# Objective
Copy out the rows word for word, starting at the line containing "Pay with the PayPal express button" and ending at the line containing "click(619, 99)", both lines included.

***** Dataset content *****

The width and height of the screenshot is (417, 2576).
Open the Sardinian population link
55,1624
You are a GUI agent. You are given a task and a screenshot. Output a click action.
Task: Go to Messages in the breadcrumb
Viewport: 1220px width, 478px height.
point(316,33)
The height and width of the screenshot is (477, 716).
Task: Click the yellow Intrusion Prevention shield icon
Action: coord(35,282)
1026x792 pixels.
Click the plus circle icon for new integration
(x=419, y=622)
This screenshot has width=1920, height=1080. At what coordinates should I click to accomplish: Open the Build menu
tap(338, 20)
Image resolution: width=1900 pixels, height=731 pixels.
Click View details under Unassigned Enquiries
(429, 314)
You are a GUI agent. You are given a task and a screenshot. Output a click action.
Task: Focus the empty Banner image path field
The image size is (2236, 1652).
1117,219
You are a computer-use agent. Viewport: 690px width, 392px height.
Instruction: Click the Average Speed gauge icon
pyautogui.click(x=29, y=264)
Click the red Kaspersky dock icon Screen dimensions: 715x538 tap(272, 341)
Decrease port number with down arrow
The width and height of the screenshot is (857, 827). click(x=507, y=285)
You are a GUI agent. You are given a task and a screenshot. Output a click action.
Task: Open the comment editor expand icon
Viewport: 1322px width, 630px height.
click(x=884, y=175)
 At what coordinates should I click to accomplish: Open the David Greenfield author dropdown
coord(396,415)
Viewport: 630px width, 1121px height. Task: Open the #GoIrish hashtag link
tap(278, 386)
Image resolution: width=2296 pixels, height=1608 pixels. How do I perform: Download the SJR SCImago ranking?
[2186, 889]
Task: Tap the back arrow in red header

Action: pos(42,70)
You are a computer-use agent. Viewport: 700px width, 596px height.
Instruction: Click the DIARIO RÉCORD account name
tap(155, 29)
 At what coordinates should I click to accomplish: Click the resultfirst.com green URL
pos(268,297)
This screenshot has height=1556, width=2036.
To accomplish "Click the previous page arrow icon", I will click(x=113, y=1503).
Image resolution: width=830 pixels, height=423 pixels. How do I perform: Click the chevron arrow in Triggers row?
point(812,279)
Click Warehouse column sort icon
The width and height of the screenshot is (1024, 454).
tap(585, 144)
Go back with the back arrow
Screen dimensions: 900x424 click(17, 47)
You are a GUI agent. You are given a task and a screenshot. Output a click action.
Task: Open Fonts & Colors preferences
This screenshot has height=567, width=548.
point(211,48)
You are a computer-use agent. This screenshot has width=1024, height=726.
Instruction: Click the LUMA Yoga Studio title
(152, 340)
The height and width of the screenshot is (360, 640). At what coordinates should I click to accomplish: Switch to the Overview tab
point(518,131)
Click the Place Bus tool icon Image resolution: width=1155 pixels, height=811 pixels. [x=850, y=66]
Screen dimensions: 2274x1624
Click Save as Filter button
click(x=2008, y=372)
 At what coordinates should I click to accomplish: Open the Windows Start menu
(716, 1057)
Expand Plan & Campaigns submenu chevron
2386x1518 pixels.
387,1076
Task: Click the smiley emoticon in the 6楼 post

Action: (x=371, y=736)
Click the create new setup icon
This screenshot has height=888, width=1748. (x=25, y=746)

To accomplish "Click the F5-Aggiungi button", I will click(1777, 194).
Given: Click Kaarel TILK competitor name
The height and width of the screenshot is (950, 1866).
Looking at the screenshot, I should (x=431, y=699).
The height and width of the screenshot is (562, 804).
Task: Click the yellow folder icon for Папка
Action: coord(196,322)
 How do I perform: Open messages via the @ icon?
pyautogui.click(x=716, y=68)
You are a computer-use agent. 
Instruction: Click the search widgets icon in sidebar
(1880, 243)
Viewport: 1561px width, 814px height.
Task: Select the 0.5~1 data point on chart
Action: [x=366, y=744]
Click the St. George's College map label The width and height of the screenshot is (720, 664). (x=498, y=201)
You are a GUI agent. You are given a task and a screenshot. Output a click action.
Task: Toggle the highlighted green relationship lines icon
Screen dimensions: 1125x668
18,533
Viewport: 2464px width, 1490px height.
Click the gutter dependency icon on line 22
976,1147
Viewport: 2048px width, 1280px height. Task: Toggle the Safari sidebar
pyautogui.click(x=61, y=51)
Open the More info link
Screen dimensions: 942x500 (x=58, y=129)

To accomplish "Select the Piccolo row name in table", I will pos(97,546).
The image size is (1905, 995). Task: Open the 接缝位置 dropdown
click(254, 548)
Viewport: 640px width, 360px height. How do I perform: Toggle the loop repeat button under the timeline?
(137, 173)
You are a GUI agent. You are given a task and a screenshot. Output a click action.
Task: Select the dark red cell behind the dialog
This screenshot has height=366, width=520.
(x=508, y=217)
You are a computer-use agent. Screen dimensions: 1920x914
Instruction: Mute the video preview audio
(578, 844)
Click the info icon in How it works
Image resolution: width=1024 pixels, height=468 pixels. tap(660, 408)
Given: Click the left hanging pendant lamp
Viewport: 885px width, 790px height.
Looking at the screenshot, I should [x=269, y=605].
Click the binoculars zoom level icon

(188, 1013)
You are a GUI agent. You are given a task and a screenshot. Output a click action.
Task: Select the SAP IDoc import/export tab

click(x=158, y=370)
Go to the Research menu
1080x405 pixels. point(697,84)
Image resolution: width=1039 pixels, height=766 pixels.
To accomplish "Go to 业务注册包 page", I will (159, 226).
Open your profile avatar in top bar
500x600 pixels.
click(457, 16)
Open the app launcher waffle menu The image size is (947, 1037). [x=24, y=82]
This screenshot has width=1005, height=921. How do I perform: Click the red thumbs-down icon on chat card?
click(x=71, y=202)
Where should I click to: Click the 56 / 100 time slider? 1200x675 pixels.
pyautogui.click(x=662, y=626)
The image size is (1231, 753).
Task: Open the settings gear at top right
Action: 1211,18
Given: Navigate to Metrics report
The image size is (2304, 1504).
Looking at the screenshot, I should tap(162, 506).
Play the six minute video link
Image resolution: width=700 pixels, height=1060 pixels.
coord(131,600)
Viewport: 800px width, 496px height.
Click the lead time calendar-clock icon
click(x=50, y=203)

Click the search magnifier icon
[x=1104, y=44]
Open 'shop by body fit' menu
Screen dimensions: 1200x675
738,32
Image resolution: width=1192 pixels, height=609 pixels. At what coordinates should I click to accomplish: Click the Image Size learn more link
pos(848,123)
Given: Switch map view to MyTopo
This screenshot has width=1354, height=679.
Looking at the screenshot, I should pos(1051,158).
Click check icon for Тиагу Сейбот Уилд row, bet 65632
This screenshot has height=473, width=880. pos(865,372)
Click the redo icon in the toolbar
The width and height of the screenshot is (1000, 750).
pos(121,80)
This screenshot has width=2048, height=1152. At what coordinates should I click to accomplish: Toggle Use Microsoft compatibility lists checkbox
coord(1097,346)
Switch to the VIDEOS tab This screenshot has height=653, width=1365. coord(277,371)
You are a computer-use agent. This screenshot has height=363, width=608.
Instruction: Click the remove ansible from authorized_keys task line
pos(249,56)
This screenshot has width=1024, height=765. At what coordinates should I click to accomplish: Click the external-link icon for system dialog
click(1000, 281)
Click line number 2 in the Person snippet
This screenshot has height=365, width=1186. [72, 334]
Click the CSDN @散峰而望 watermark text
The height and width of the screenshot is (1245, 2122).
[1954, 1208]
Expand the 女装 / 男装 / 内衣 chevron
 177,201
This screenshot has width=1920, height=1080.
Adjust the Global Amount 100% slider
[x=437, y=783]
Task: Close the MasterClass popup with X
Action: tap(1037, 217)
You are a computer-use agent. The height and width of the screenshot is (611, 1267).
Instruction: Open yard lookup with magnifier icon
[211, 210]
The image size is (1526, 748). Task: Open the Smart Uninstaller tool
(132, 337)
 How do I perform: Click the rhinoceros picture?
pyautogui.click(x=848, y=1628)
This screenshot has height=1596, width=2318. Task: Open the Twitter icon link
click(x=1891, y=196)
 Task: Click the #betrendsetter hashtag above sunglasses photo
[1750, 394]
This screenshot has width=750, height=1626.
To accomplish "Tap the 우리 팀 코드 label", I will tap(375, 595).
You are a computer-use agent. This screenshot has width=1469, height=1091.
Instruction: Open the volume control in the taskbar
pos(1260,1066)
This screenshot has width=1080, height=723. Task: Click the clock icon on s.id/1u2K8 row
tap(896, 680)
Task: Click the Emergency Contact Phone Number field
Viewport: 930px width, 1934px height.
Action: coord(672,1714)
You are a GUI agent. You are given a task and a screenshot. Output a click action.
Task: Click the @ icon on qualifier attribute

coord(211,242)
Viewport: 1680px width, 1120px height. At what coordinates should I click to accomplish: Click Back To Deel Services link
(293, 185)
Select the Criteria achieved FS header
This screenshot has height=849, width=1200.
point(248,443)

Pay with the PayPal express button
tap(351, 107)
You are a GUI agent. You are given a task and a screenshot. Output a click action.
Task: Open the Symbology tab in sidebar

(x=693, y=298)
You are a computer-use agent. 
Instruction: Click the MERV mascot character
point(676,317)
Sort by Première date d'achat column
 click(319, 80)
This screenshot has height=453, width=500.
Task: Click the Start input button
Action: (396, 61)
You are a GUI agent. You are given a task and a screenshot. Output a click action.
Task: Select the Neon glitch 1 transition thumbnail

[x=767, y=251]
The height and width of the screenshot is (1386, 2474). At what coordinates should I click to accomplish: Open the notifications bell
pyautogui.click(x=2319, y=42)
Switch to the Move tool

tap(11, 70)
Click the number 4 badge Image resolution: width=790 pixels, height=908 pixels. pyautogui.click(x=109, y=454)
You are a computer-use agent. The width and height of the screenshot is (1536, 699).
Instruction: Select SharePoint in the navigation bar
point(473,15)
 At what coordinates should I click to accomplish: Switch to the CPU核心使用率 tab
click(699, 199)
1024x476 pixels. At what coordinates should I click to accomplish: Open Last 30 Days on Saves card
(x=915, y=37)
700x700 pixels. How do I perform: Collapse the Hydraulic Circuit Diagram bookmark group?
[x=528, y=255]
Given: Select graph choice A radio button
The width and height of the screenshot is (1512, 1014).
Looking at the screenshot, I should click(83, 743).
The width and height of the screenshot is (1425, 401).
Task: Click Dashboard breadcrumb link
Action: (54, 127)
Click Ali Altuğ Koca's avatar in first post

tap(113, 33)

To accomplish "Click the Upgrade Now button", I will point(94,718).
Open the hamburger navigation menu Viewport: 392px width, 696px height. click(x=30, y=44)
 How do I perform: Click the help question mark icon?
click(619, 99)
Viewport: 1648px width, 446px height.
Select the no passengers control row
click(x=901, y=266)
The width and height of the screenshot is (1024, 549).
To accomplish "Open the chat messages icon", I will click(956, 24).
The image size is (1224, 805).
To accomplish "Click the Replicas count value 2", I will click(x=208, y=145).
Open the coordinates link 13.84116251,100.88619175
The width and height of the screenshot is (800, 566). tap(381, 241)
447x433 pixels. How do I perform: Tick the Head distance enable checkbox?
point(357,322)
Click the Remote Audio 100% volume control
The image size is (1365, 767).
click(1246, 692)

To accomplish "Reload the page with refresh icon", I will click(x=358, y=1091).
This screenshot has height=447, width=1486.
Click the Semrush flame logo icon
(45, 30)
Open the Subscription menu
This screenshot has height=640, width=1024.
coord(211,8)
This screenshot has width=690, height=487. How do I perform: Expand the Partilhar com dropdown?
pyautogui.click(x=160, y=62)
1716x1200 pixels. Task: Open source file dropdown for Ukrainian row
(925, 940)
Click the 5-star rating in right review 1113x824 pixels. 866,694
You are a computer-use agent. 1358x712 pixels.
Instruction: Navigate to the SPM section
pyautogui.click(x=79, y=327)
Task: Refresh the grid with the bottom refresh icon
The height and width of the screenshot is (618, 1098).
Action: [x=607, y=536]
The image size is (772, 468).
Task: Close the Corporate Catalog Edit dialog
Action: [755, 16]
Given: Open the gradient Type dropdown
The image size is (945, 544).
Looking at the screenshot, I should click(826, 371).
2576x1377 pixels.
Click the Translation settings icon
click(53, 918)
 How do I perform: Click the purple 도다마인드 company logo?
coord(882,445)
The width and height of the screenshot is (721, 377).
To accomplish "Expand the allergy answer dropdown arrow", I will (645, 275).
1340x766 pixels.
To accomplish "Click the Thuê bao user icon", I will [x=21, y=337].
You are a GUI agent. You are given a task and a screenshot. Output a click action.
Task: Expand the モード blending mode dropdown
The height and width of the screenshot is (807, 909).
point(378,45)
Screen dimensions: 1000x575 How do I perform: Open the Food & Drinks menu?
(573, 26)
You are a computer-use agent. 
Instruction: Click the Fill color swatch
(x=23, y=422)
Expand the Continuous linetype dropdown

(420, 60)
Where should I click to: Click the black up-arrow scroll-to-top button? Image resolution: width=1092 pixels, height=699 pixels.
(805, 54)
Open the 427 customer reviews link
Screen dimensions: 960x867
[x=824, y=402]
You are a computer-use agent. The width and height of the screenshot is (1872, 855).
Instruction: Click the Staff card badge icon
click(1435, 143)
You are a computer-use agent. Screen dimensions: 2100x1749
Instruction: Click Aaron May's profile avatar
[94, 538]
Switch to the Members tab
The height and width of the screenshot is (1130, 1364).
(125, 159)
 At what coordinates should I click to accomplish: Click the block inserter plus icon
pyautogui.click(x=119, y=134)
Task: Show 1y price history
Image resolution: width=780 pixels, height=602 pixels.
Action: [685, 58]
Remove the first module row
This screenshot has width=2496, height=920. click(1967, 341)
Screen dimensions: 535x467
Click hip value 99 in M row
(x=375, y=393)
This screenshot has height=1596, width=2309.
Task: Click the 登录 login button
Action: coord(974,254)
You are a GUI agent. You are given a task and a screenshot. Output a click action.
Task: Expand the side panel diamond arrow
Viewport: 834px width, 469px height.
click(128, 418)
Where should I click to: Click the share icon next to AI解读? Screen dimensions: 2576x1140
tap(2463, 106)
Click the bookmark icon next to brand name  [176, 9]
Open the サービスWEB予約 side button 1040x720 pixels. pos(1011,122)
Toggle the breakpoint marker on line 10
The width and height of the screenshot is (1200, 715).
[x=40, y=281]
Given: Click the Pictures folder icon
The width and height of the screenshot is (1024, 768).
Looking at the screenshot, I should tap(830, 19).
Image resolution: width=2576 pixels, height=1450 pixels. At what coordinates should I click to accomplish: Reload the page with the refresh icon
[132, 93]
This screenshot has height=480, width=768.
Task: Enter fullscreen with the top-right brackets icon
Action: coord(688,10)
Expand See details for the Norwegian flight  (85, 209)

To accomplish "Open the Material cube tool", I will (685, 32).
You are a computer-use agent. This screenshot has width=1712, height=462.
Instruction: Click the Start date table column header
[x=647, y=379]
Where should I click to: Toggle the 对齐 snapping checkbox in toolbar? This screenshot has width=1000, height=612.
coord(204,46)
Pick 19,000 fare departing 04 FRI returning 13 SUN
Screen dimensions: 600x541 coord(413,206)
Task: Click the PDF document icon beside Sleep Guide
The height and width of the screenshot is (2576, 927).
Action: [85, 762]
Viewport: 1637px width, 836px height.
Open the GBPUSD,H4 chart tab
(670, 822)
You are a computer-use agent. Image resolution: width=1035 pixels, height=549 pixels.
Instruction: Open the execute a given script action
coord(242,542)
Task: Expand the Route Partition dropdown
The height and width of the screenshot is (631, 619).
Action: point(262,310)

*****

# Reply to the task
Pay with the PayPal express button
tap(351, 107)
You are a GUI agent. You are given a task and a screenshot. Output a click action.
Task: Open the Symbology tab in sidebar

(x=693, y=298)
You are a computer-use agent. 
Instruction: Click the MERV mascot character
point(676,317)
Sort by Première date d'achat column
 click(319, 80)
This screenshot has height=453, width=500.
Task: Click the Start input button
Action: (396, 61)
You are a GUI agent. You are given a task and a screenshot. Output a click action.
Task: Select the Neon glitch 1 transition thumbnail

[x=767, y=251]
The height and width of the screenshot is (1386, 2474). At what coordinates should I click to accomplish: Open the notifications bell
pyautogui.click(x=2319, y=42)
Switch to the Move tool

tap(11, 70)
Click the number 4 badge Image resolution: width=790 pixels, height=908 pixels. pyautogui.click(x=109, y=454)
You are a computer-use agent. The width and height of the screenshot is (1536, 699).
Instruction: Select SharePoint in the navigation bar
point(473,15)
 At what coordinates should I click to accomplish: Switch to the CPU核心使用率 tab
click(699, 199)
1024x476 pixels. At what coordinates should I click to accomplish: Open Last 30 Days on Saves card
(x=915, y=37)
700x700 pixels. How do I perform: Collapse the Hydraulic Circuit Diagram bookmark group?
[x=528, y=255]
Given: Select graph choice A radio button
The width and height of the screenshot is (1512, 1014).
Looking at the screenshot, I should click(83, 743).
The width and height of the screenshot is (1425, 401).
Task: Click Dashboard breadcrumb link
Action: (54, 127)
Click Ali Altuğ Koca's avatar in first post

tap(113, 33)

To accomplish "Click the Upgrade Now button", I will point(94,718).
Open the hamburger navigation menu Viewport: 392px width, 696px height. click(x=30, y=44)
 How do I perform: Click the help question mark icon?
click(619, 99)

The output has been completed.